Un omaggio al fondatore Giuseppe Panini
La prima iniziativa celebra
Giuseppe Panini a trent'anni dalla sua scomparsa. Il fondatore dell'azienda modenese di figurine, insieme ai fratelli, non solo ha rivoluzionato il mondo del collezionismo sportivo, ma ha anche reso possibile la nascita del Museo grazie alla donazione al Comune di Modena della sua collezione personale di figurine storiche e altri preziosi materiali raccolti nel tempo. Inaugurato nel dicembre 2006, il Museo ha saputo raccontare in questi vent'anni la storia e l'evoluzione della figurina, bilanciando tutela del patrimonio, ricerca scientifica e sperimentazione contemporanea.
La leggenda di Pizzaballa: quando una figurina diventa mito
L'altra grande novità riguarda l'
introvabile Pizzaballa: la figurina di
Pier Luigi Pizzaballa, portiere dell'Atalanta nella stagione 1963/64, avrà uno spazio speciale dedicato. Una scelta non casuale, visto che questa figurina è diventata nel tempo il simbolo stesso della rarità nel mondo del collezionismo.
La storia dietro il mito
La figurina di
Pizzaballa è divenuta leggendaria per una circostanza fortuita ma emblematica. Quando il fotografo della Panini fece gli scatti ai giocatori - operazione che all'epoca non era certo così comune come oggi - il portiere bergamasco era infortunato e ricoverato in ospedale a Brescia dopo una partita di coppa. La sua figurina venne quindi realizzata solo qualche mese dopo, dando vita a una vera e propria leggenda e al celebre modo di dire:
"Mi manca Pizzaballa!".
Le parole del protagonista
Lo stesso
Pizzaballa, oggi 86enne, racconta la sua storia in una video intervista che accompagna l'esposizione della figurina in Museo.
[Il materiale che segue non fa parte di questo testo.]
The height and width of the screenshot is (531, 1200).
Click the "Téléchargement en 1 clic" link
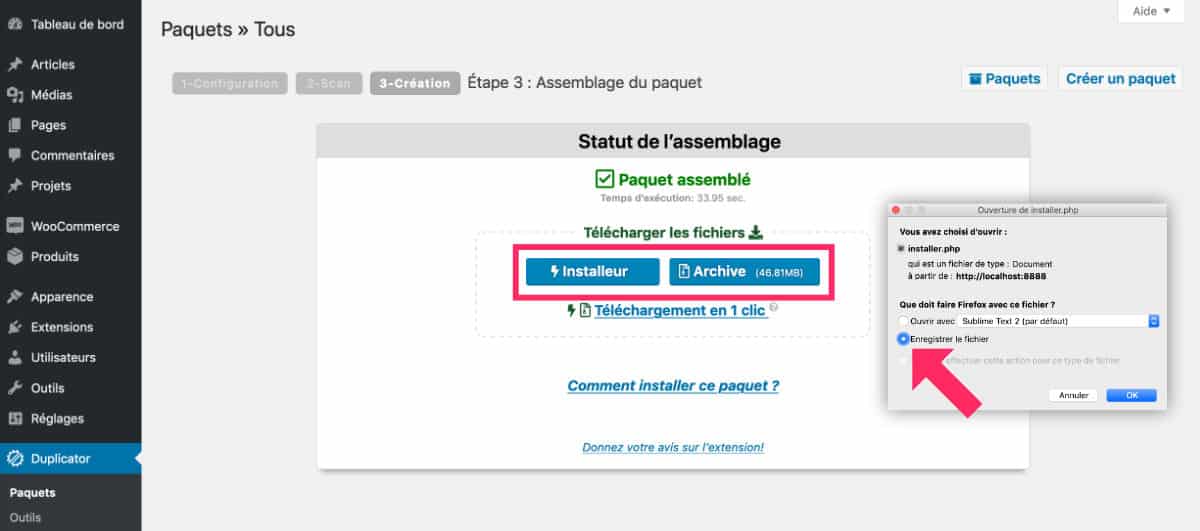pos(680,310)
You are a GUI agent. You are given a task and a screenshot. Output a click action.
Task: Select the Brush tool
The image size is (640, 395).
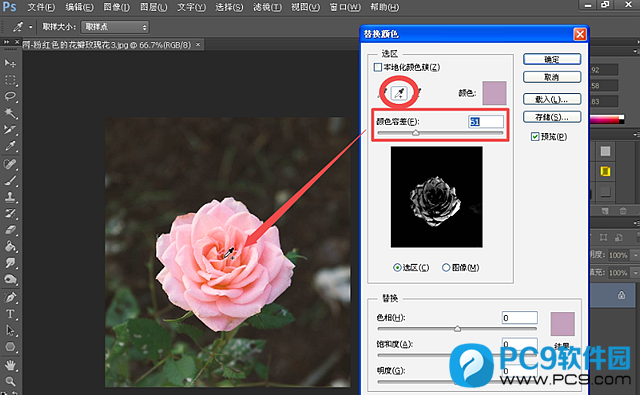coord(10,180)
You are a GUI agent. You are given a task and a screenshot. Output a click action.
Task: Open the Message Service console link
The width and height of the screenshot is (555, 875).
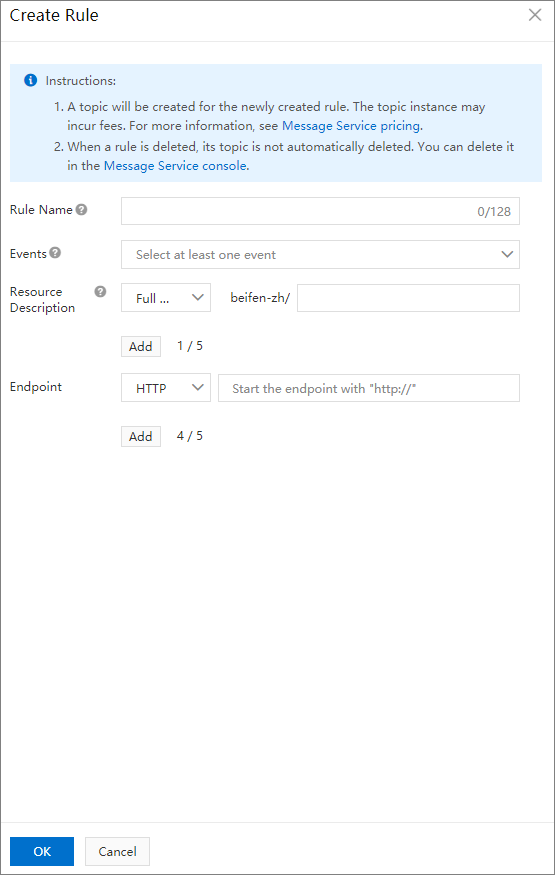click(x=175, y=166)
Il portiere ripercorre la sua carriera tra Atalanta, Roma, Verona e Milan: il premio come miglior portiere italiano nel 1964/65, la convocazione in Nazionale, le Coppe Italia vinte con l'Atalanta e la Roma di
Helenio Herrera, e il mitico Verona che batté il Milan 5-3 costando uno scudetto alla squadra di Rivera.
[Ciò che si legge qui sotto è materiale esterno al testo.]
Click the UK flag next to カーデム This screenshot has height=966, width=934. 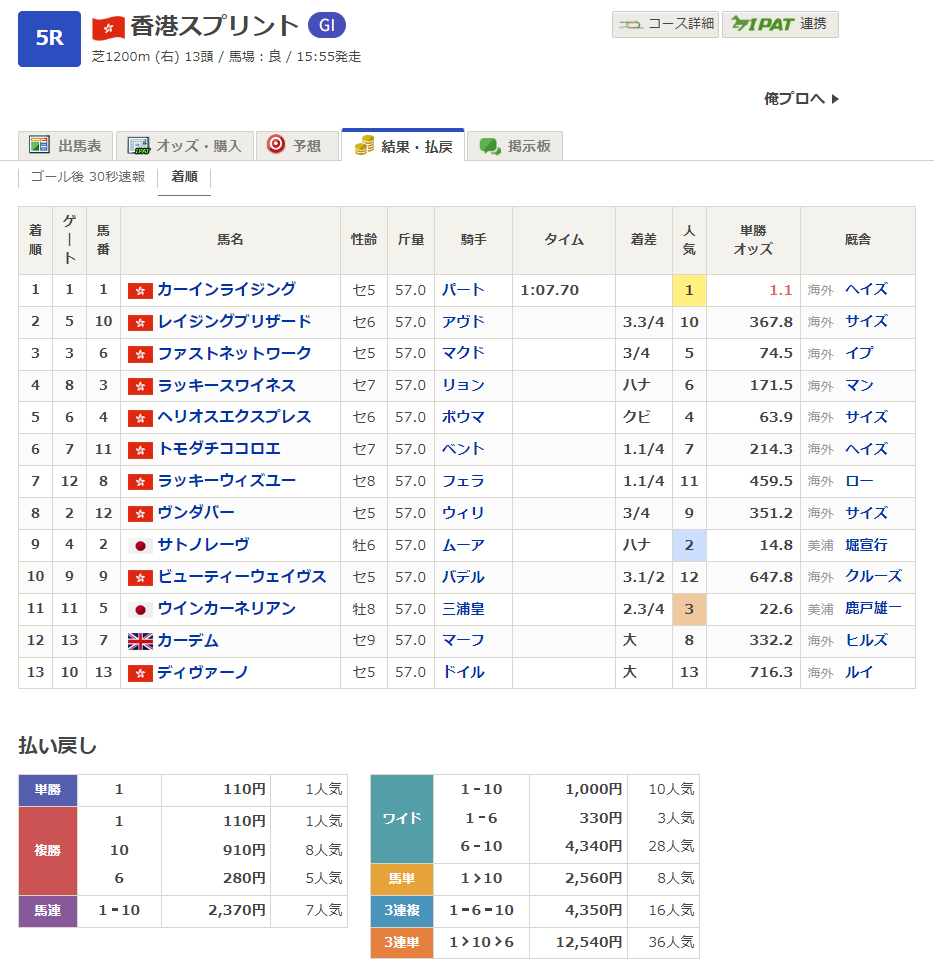tap(140, 641)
"Questa storia dell'introvabile mi aveva anche un po' scocciato", confessa
Pizzaballa.
"Ogni volta che usciva la nuova raccolta si parlava di me più come figurina che come calciatore... Ma poi, nel corso degli anni, è diventato un modo per ricordare la mia carriera, anche ai più giovani. Quindi, grazie Panini!".
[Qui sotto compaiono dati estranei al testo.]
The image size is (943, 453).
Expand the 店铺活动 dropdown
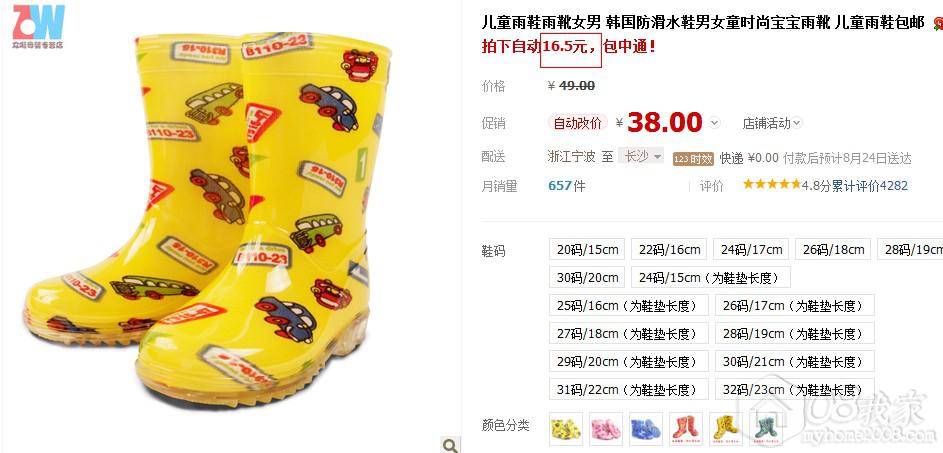coord(772,123)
Dettagli pratici per la visita
Il
Museo della Figurina si trova a
Palazzo Santa Margherita, in corso Canalgrande 103 a Modena, ed è gestito da Fondazione Ago. La riapertura al pubblico è prevista per
mercoledì 18 febbraio, mentre l'anteprima per la stampa si svolgerà
lunedì 16 febbraio alle 10.30. L'iniziativa rappresenta un'occasione unica per scoprire non solo la storia delle figurine, ma anche le vicende umane e sportive che hanno contribuito a creare miti duraturi nel tempo, trasformando semplici carte da collezione in veri e propri simboli generazionali.